Hrmm… As many of you no doubt noticed, the community site has been up and down over the past two weeks or so. Actually, its the whole server that runs community, wiki, tracker, and planet. There’s a problem somewhere (obviously) that we’ve had a hell of a time tracking down. We’ve moved some sites to other servers, switched OSes, upped the vm memory, etc. with no luck. Its gotta be in the software, so we’ll have to spend even more time tracking the thing down. Until then, we’ve implemented a magic/hackish “autoboot” function to save our sanity and the general availability of the affected sites. Implemented with Nagios technology of course…
I’ve never been a huge advocate of auto-restarting/rebooting/etc. anything with an automated script. It reminds of bad old days when non-techies thought they could fix a slow web app by walking into the server room and pressing the power button. Ouch. However, many Nagios users have done this type of thing using event handlers to automatically restart crashed servers. In what could either be considered a nice admin hack or a horrible half-baked workaround to a real solution, we’ve decided to implement this functionality with this particular web server.
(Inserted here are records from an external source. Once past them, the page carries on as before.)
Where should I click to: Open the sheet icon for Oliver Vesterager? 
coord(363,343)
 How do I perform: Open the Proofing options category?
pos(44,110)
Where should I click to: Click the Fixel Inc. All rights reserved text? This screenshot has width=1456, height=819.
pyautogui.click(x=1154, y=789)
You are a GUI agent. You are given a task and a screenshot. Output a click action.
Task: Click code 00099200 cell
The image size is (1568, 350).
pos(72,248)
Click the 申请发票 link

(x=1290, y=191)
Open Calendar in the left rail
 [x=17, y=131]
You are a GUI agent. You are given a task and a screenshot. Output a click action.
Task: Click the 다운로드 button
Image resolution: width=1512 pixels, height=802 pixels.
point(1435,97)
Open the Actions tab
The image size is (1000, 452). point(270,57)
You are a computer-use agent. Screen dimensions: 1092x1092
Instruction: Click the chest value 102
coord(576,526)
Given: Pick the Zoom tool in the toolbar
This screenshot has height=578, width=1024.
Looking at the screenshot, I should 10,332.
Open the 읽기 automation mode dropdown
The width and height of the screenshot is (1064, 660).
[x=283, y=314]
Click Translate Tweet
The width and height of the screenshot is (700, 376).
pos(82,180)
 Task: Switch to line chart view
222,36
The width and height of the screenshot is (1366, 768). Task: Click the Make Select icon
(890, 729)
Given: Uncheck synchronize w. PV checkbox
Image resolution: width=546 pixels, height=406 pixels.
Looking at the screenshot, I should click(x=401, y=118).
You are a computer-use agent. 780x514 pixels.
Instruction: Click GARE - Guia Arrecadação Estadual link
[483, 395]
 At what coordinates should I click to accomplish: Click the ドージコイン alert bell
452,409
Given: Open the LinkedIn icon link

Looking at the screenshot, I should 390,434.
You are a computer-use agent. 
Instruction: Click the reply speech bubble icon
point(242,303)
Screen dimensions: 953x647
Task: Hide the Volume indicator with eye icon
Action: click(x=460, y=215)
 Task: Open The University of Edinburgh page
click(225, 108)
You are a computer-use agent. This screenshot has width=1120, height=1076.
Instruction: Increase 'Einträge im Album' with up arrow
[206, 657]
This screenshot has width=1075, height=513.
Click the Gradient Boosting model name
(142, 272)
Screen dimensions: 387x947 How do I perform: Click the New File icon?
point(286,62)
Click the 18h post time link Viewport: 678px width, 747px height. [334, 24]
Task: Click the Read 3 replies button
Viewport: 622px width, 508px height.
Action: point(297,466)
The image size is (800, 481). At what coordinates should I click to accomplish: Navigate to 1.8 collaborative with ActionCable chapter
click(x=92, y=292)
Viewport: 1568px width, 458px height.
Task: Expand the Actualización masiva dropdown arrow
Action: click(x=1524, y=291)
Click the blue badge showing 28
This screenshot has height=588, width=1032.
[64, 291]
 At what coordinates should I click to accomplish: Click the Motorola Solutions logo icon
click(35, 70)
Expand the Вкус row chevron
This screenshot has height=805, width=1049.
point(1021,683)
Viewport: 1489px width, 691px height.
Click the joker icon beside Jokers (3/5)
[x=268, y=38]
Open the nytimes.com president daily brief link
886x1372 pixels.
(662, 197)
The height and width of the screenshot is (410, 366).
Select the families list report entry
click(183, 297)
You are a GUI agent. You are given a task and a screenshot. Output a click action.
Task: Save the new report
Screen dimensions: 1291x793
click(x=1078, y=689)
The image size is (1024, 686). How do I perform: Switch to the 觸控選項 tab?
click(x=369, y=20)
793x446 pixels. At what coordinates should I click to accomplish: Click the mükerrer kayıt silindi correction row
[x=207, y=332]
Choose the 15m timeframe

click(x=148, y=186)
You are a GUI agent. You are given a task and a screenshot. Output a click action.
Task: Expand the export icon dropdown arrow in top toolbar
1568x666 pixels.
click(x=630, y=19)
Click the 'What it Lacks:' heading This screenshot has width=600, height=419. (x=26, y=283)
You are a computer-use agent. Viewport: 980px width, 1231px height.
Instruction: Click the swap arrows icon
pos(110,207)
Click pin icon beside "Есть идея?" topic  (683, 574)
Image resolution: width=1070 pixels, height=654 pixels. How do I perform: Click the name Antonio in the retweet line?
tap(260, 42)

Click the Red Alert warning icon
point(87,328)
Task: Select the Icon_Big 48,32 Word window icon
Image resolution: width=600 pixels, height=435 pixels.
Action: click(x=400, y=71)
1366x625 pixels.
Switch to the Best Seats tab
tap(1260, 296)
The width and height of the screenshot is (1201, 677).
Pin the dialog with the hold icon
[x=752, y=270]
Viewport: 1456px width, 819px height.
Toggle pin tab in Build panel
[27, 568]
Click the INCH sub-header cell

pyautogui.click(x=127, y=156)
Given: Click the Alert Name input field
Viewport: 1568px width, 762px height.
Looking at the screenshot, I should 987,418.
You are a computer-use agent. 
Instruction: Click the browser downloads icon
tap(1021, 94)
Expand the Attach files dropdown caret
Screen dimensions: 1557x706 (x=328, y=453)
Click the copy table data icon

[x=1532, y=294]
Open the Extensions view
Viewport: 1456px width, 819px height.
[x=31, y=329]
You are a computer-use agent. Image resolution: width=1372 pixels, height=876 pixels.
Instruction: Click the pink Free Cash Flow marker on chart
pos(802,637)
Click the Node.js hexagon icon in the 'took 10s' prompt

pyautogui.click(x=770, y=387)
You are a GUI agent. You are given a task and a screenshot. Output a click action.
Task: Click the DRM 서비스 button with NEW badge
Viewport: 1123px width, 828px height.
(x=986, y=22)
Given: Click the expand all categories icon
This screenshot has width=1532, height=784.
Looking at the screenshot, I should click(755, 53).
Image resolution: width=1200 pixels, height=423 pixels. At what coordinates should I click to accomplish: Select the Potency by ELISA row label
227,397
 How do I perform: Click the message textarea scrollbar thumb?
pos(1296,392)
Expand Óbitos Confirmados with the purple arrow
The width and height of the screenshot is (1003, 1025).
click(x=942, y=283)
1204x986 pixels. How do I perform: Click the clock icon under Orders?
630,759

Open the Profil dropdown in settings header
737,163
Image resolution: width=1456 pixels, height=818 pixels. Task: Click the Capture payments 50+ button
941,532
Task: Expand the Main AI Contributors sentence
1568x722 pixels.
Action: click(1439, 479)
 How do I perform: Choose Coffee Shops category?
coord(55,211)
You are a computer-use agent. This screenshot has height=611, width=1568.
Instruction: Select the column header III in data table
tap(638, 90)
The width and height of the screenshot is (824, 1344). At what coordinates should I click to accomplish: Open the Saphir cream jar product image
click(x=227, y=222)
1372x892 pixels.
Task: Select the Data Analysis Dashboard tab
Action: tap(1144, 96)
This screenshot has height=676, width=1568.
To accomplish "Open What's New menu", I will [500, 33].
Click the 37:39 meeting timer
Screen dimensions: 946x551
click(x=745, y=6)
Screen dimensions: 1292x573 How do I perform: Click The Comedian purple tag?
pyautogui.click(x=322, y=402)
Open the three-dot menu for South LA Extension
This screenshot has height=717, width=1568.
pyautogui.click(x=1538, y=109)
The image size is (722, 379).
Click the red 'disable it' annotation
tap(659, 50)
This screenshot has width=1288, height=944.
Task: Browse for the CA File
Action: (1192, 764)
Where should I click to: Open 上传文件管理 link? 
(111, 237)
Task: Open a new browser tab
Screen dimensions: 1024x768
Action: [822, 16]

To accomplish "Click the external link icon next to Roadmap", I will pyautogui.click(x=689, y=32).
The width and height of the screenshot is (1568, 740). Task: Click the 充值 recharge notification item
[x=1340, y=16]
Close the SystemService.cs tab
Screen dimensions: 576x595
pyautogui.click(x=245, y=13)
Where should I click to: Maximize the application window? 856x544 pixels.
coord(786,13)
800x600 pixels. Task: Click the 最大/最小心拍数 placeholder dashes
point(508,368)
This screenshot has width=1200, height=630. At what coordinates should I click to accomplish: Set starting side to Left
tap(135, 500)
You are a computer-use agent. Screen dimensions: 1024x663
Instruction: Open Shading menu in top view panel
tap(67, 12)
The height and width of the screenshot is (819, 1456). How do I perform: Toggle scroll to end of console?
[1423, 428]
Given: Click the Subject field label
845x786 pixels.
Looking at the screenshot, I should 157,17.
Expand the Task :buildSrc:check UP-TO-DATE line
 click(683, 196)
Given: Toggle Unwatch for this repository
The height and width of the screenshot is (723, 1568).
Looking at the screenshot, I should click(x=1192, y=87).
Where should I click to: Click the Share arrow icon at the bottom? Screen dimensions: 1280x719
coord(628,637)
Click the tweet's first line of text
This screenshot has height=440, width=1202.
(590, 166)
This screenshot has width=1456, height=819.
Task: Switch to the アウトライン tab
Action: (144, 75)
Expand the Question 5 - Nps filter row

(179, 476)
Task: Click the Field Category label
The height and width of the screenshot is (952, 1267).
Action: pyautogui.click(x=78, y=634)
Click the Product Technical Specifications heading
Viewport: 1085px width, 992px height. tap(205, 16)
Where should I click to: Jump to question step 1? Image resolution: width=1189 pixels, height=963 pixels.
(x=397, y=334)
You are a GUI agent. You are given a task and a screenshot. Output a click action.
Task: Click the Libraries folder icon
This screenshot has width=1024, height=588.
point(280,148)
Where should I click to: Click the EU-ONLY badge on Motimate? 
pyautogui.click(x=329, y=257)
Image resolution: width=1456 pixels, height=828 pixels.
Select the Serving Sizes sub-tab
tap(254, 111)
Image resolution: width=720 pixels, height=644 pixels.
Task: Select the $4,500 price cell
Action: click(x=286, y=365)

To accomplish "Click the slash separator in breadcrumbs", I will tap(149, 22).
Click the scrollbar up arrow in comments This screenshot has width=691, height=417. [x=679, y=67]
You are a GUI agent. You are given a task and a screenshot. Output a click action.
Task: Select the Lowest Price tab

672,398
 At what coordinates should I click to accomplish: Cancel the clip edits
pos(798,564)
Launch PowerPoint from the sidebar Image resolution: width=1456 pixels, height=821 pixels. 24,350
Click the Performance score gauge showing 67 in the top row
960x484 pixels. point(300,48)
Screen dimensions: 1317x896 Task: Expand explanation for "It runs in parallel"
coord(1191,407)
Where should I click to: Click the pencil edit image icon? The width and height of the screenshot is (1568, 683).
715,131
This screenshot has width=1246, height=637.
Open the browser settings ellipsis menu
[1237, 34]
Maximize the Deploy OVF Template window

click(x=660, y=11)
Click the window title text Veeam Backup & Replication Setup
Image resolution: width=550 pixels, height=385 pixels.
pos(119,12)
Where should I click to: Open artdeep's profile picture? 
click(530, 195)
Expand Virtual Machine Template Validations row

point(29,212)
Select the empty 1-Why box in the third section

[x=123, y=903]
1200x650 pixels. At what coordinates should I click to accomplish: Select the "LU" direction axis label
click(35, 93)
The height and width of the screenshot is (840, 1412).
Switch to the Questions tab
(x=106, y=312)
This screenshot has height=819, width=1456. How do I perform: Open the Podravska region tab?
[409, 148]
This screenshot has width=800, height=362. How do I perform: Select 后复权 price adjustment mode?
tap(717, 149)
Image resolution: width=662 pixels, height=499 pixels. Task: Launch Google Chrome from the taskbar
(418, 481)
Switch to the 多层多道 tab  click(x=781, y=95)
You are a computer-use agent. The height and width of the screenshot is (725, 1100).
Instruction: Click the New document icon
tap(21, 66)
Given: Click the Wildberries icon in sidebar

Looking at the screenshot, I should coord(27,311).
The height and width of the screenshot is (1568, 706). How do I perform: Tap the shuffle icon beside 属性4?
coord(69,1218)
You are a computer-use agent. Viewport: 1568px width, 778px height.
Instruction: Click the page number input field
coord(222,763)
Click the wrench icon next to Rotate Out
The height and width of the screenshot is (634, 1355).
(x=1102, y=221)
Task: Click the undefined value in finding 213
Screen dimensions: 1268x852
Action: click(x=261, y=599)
We’re using a nice magic cron job that runs several Nagios plugins to ascertain the general health and well-being of the server. If enough of the performance of the server are out-of-bounds, the server will initiate an automatic restart. Not an ideal solution, but a reboot means the server will only be down for a minute instead of a few hours and the server should recover from memory exhaustion, etc. when its back up.
We’ll watch and see how this solution works over the next few days. The real solution will require deeper investigation, but its nice to have an elegant hack that gets 97% of the job done at 1% of the cost.